There were precious few people in the world who would call me with any sort of urgent news, and all of it would revolve around my child. So heart in my throat, I all but shoved the poor nurse out of the way to get to the phone, answering it with a panicked “hello?!”
“Ms. Beauchamp!” Emily’s voice sounded on the other end, sounding frazzled, but not upset, and I calmed down ever so slightly.
“Emily, what is it?” I asked. “Is everything okay?”
“That’s what I wanted to ask you,” she said. “I went to pick Bree up from school but she never came out. So I went to the front office, and they said that she was picked up early.”
“What?!” I cried, bile rising in my throat. “What do you mean? Only you and I are authorized to pick her up!”
“That’s what I said!” she exclaimed. “But they said she was picked up by her father.”
I nearly dropped the phone. In fact, for a moment I thought I might just faint. But I sucked in a deep breath, calling on the same determined energy that drove me to find Jamie when he was taken by the redcoats.
“Don’t worry, Emily,” I said. “I’ll take care of it.”
“Okay. But please call me when you find her.”
I thanked the worried girl, grateful for her concern, and hung up.
Frank thought he could take my child. Well, he was about to find that he was sorely mistaken.
I went straight home and found that Brianna’s suitcase, and some of her clothes and belongings were missing. Her bunny, her most prized possession since she was a baby, was lying in the foyer, apparently having been dropped. Only then, seeing the stuffed animal there on the floor, did tears come, and I scooped it up, cradling it to my chest.
Police were called, and Joe along with his wife, Gale, came over to comfort me as they filed a report.
When they’d packed Brianna’s bag, they’d also ransacked my bedroom, and found her passport. It was of little surprise to me that they’d chosen to take her to England. All that meant was there were more authorities to talk to. Magistrates and judges. All I was allowed to know was that Brianna was safe. Frank wouldn’t even let me talk to her.
“I’m going to get her,” I told Joe one night as he sat with me in my den, watching as I nearly drank myself into a stupor. “The police are doing nothing. If I want my child back, I have to go to her.”
“I agree,” Joe said softly. “I can come with you, if you need.”
“No,” I said. “We can’t both leave the hospital, and I have honestly no idea how long I’ll be gone. Fact is, I’m not coming back without her, Joe.”

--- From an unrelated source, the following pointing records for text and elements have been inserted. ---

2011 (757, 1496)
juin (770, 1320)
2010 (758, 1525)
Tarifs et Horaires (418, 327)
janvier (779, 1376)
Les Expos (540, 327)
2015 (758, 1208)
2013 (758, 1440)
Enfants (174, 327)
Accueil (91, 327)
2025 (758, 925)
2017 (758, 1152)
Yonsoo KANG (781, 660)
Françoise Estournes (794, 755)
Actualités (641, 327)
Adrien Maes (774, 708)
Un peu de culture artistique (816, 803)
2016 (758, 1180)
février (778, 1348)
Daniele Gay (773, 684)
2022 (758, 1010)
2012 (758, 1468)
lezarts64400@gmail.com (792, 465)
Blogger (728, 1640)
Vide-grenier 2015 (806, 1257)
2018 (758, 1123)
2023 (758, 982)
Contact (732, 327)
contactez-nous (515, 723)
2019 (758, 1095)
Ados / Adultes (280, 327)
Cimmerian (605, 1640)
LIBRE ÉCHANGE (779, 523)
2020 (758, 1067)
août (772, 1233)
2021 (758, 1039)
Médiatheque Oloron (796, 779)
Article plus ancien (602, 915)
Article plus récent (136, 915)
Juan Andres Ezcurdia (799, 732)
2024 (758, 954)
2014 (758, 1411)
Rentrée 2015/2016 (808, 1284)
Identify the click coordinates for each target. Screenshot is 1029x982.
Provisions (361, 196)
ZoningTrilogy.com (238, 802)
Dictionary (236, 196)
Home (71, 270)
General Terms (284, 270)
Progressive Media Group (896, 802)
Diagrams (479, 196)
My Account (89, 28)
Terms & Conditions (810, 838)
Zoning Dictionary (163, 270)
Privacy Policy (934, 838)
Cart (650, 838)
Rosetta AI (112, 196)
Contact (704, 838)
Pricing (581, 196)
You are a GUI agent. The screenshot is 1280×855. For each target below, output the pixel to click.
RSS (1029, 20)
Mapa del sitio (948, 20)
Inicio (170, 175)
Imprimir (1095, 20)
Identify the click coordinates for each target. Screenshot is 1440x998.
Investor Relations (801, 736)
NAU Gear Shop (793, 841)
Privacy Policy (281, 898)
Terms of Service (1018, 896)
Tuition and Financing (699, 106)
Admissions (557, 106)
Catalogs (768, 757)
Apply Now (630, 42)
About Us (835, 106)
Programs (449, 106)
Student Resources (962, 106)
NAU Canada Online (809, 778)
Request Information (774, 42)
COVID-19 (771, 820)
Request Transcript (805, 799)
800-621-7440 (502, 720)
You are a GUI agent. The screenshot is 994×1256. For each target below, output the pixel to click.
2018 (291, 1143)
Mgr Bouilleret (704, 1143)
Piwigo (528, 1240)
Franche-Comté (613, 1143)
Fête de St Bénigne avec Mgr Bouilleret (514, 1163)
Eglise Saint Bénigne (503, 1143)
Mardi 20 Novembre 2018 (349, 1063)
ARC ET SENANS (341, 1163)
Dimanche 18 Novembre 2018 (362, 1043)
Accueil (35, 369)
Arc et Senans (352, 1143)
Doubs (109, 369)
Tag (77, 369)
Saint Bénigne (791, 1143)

He smiled, though it was tired, like I was. “I know. I don’t expect you to, Lady Jane. But you’ve got to tell them that she isn’t his.”
“I tried,” I told him. “But Frank has covered his tracks well. He even paid people off to cover up the fact that he’s sterile. The best I can do is go to Scotland and find the newspapers from when I was missing.”
Joe stared at me a moment. “Wait. Missing? You never said you were missing. Where the hell were you for three damn years?”